SOURCE INFORMATION.
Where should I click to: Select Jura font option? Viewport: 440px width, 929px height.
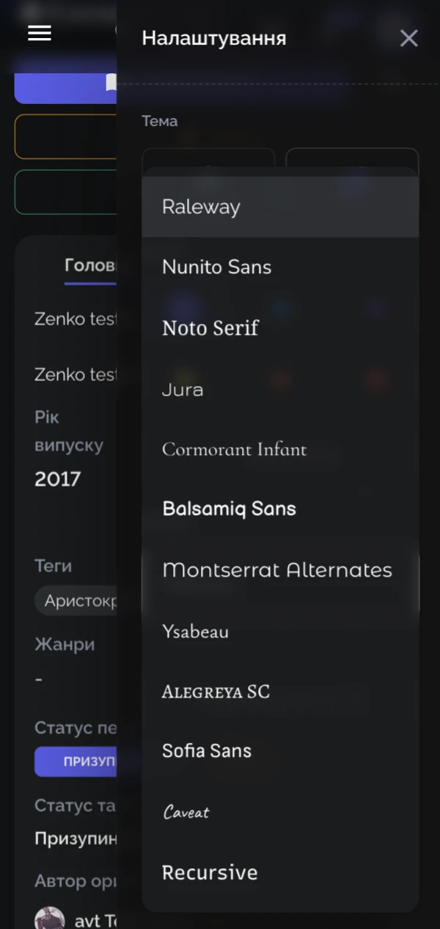279,389
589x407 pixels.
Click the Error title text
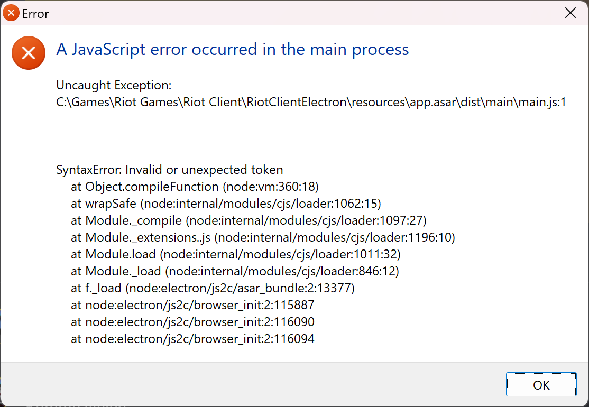pos(34,12)
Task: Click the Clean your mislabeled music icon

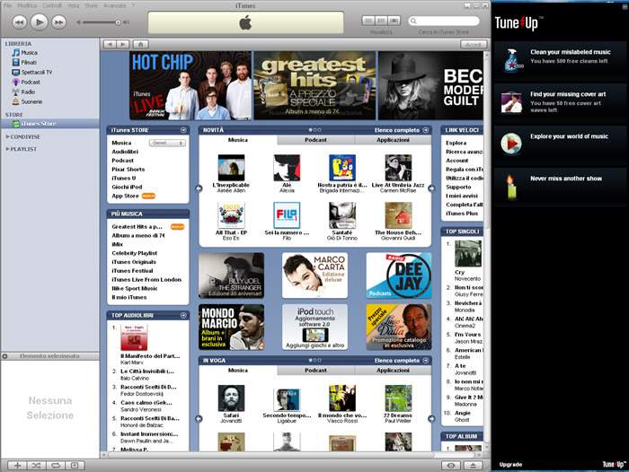Action: coord(511,60)
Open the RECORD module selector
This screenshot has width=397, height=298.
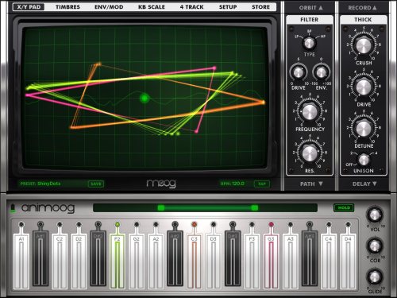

WHAT IS NEEDED. Restate the entries above word for word, minus the pictures.

ANSWER FOR THE TASK.
Where should I click to: Select Jura font option? Viewport: 440px width, 929px height.
279,389
589x407 pixels.
Click the Error title text
pos(34,12)
Task: Click the Clean your mislabeled music icon

Action: coord(511,60)
Open the RECORD module selector
This screenshot has width=397, height=298.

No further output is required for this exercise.